Genetic Diversity and Mutation

What are the three main components of a DNA nucleotide? (Slide 2)

• 5-carbon sugar (deoxyribose)

• Phosphate group attached to the 5′ carbon

• Nitrogenous base attached to the 1′ carbon

What forms the backbone of DNA? (Slide 2)

• Covalent bonds between phosphate and sugar

• Creates the backbone that gives structure

• Bases encode the genetic information

What is directionality in DNA strands? (Slide 3)

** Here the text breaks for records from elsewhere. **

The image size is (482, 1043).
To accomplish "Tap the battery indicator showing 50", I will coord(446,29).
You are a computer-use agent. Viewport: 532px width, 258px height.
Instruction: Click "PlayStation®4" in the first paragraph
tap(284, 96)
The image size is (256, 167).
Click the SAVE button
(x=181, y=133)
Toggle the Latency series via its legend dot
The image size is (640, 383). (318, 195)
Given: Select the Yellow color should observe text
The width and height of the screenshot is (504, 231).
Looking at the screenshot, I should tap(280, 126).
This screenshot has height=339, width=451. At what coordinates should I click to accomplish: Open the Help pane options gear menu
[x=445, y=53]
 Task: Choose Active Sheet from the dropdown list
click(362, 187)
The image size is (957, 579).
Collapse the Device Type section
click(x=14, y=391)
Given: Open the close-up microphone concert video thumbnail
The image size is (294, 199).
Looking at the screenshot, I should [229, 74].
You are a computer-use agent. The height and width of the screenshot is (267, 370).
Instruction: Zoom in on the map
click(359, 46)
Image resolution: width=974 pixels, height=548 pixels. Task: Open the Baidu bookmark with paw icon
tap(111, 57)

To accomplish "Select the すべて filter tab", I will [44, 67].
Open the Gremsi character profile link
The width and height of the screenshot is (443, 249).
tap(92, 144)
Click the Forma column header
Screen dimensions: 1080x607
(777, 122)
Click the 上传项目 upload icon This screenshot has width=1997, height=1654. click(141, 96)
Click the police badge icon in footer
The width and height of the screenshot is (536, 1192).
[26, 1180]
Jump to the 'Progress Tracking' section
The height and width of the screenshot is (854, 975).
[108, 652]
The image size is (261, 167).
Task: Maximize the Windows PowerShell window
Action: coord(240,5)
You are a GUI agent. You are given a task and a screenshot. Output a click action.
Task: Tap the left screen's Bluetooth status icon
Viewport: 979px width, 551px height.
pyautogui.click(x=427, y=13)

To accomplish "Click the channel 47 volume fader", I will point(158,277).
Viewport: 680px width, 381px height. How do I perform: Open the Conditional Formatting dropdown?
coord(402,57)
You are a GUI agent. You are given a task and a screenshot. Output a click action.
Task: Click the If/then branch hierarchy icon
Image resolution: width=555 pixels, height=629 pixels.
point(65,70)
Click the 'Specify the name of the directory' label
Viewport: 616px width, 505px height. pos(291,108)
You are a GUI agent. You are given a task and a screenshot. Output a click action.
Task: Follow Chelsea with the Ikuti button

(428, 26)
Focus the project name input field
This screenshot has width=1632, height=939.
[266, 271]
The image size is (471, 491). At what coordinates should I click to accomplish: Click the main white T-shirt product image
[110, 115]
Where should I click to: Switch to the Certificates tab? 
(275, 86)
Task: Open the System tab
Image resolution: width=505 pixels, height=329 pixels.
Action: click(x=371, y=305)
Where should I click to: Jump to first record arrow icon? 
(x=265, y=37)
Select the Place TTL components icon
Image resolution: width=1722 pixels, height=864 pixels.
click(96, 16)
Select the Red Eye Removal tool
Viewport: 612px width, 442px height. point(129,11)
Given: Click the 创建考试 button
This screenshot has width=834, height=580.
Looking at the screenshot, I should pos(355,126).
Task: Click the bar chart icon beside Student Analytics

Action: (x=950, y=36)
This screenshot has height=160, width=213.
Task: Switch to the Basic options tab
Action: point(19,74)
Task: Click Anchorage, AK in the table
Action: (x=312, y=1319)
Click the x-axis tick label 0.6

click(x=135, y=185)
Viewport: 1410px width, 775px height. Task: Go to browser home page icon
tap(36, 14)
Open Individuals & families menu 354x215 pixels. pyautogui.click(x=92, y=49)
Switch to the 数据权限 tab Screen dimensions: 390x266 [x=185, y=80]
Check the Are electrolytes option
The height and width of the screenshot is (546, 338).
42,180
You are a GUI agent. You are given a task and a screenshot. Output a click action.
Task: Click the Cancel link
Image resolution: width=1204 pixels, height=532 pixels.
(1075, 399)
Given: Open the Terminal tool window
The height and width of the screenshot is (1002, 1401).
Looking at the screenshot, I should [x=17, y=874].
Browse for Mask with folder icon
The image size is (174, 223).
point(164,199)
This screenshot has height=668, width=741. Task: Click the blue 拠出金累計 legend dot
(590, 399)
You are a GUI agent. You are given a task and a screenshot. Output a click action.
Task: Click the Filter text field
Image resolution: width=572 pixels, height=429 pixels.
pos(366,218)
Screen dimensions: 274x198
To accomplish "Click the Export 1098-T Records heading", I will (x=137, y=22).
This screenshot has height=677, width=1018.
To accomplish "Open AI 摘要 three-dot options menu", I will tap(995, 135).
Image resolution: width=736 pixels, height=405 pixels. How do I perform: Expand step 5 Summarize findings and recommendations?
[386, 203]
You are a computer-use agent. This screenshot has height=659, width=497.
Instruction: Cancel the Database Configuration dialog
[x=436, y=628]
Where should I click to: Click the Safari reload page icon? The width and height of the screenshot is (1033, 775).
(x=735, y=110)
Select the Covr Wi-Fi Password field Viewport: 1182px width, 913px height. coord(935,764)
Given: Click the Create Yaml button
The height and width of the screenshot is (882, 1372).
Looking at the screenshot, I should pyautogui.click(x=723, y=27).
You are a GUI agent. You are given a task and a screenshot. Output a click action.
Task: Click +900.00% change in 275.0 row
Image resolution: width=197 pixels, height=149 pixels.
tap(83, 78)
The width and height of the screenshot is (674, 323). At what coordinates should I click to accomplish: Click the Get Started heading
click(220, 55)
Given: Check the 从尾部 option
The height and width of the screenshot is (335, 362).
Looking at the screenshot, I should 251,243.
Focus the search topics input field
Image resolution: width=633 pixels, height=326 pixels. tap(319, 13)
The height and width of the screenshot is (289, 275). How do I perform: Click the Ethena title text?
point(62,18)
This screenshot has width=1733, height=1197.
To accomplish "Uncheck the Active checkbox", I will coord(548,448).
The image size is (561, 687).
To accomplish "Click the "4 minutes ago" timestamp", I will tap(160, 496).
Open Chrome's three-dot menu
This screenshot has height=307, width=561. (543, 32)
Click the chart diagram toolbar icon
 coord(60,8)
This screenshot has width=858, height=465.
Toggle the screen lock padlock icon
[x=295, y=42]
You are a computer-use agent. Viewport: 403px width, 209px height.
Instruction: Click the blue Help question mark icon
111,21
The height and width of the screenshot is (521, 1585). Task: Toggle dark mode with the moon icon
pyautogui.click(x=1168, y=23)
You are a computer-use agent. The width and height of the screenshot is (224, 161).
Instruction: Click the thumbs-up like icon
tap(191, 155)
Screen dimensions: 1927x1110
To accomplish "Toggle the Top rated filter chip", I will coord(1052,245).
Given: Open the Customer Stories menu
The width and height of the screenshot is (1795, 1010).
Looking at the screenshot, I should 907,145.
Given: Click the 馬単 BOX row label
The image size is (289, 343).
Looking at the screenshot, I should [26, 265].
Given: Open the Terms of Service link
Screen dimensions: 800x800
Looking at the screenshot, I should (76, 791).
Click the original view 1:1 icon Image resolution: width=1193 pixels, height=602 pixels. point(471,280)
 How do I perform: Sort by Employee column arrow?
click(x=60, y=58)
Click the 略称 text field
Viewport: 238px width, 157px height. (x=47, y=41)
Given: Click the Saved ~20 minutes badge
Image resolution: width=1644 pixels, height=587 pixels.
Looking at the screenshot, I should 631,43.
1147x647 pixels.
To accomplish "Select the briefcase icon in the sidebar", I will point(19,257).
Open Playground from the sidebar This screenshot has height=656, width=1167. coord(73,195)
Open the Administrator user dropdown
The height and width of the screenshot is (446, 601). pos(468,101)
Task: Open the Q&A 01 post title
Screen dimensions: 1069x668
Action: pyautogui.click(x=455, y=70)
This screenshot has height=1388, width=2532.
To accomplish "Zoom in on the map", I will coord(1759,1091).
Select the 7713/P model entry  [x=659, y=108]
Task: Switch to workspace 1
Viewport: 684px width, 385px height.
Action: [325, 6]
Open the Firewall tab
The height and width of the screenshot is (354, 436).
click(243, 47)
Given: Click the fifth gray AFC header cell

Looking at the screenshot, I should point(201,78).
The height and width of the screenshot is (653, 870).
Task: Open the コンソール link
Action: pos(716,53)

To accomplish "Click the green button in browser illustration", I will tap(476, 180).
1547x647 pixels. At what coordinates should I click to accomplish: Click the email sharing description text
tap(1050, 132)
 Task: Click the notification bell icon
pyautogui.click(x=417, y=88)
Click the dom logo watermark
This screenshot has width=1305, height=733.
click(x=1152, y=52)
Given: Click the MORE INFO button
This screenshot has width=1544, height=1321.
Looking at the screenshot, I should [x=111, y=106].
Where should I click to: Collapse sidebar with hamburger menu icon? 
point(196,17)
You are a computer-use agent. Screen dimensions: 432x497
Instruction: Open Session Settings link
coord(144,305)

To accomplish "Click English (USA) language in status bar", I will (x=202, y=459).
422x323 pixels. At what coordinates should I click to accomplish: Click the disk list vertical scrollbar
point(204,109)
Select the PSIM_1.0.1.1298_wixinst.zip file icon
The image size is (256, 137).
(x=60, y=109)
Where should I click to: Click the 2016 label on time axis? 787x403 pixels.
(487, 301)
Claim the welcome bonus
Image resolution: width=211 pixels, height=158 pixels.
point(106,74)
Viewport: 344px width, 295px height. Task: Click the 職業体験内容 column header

• DNA strands have chemically different ends

• 5′ end: free phosphate  3′ end: free hydroxyl group

• Nucleotides can be added only to the 3′ end

• DNA and RNA built in the 5′ → 3′ direction

What are the two classes of nitrogen bases? (Slide 4)

• Purines: Adenine (A) and Guanine (G)

• Pyrimidines: Cytosine (C), Thymine (T); Uracil (U) appears only in RNA

How are two DNA strands held together? (Slide 5)

• Hydrogen bonds between complementary bases

• A–T pairs and G–C pairs

• Base pairing allows complementarity – each strand predicts the other

Describe double-stranded DNA structure. (Slide 5)

• Two strands run antiparallel

• Twisted into a double helix

• Backbones → outside; bases → inside

What are the major and minor grooves? (Slide 6)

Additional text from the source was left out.